Huo picture Huo · May 19, 2017 · Viewed 11.1k times · Source

I Know there is the Conv2DTranspose in keras which can be used in Image. We need to use it in NLP, so the 1D deconvolution is needed.

How do we implement the Conv1DTranspose in keras?

Answer

Dingkun Liu picture Dingkun Liu · Aug 21, 2017

Use keras backend to fit the input tensor to 2D transpose convolution.
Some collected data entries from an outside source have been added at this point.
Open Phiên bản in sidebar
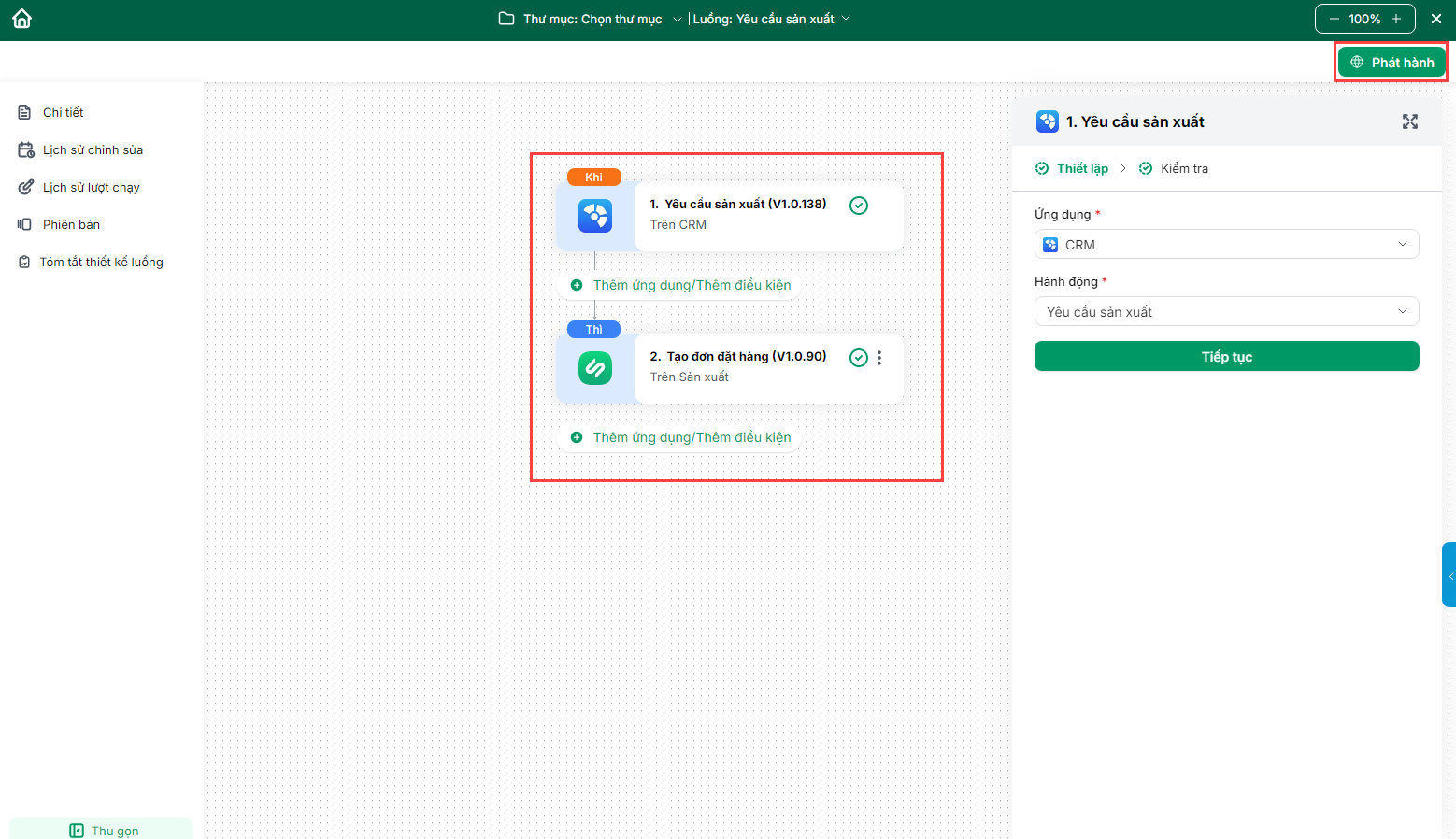The width and height of the screenshot is (1456, 839). (71, 224)
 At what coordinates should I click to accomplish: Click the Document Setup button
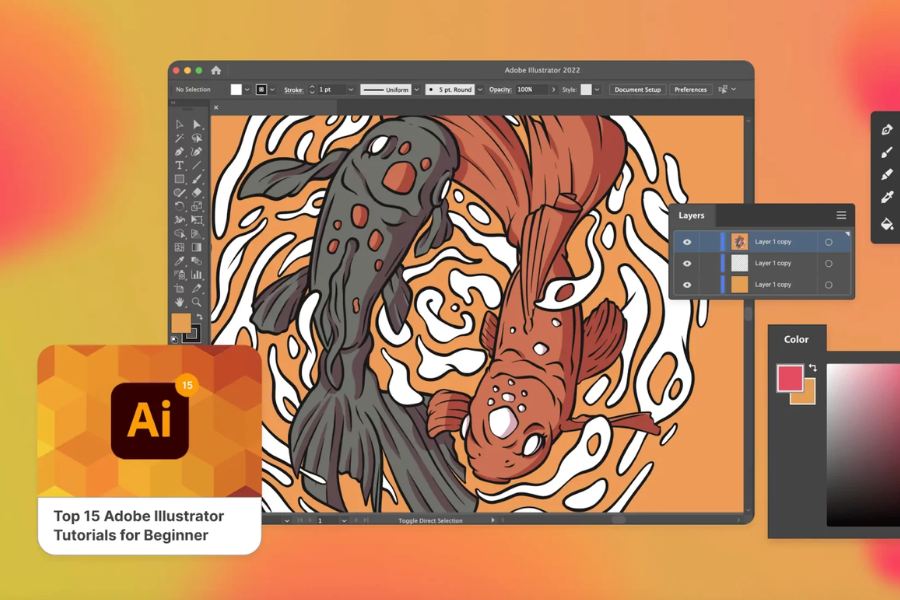[x=637, y=90]
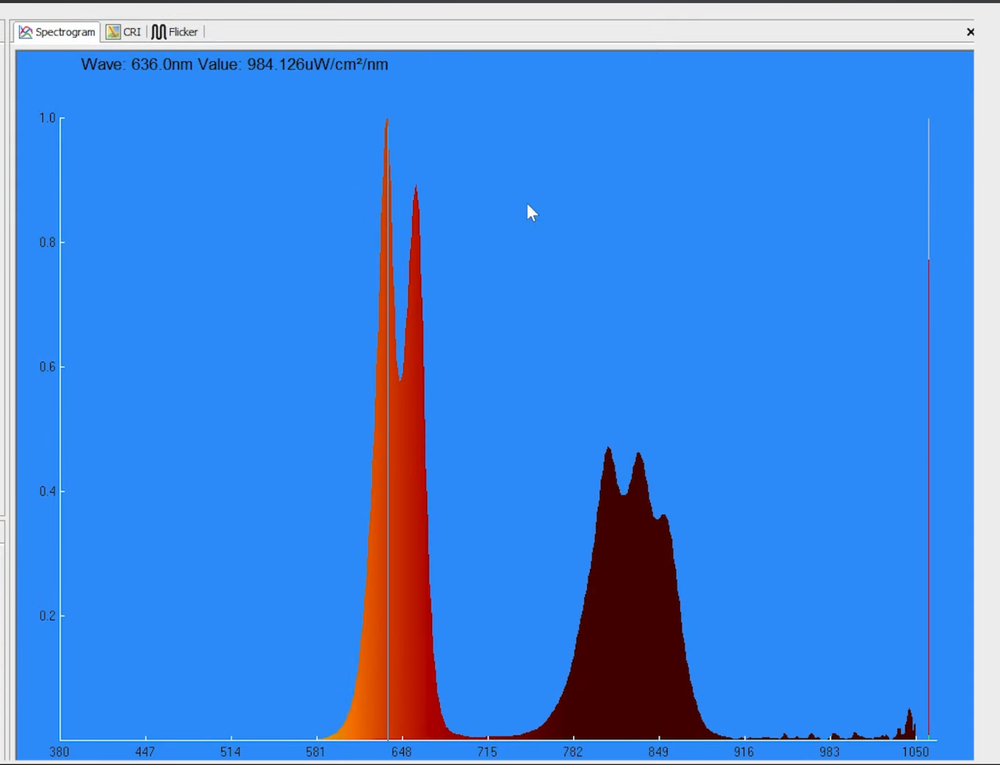Click the tallest orange peak at 636nm
Screen dimensions: 1000x765
(386, 125)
Do not always use transpose operation for it will consume a lot of time.

import keras.backend as K
from keras.layers import Conv2DTranspose, Lambda


def Conv1DTranspose(input_tensor, filters, kernel_size, strides=2, padding='same'):
    """
        input_tensor: tensor, with the shape (batch_size, time_steps, dims)
        filters: int, output dimension, i.e. the output tensor will have the shape of (batch_size, time_steps, filters)
        kernel_size: int, size of the convolution kernel
        strides: int, convolution step size
        padding: 'same' | 'valid'
    """
    x = Lambda(lambda x: K.expand_dims(x, axis=2))(input_tensor)
    x = Conv2DTranspose(filters=filters, kernel_size=(kernel_size, 1), strides=(strides, 1), padding=padding)(x)
    x = Lambda(lambda x: K.squeeze(x, axis=2))(x)
    return x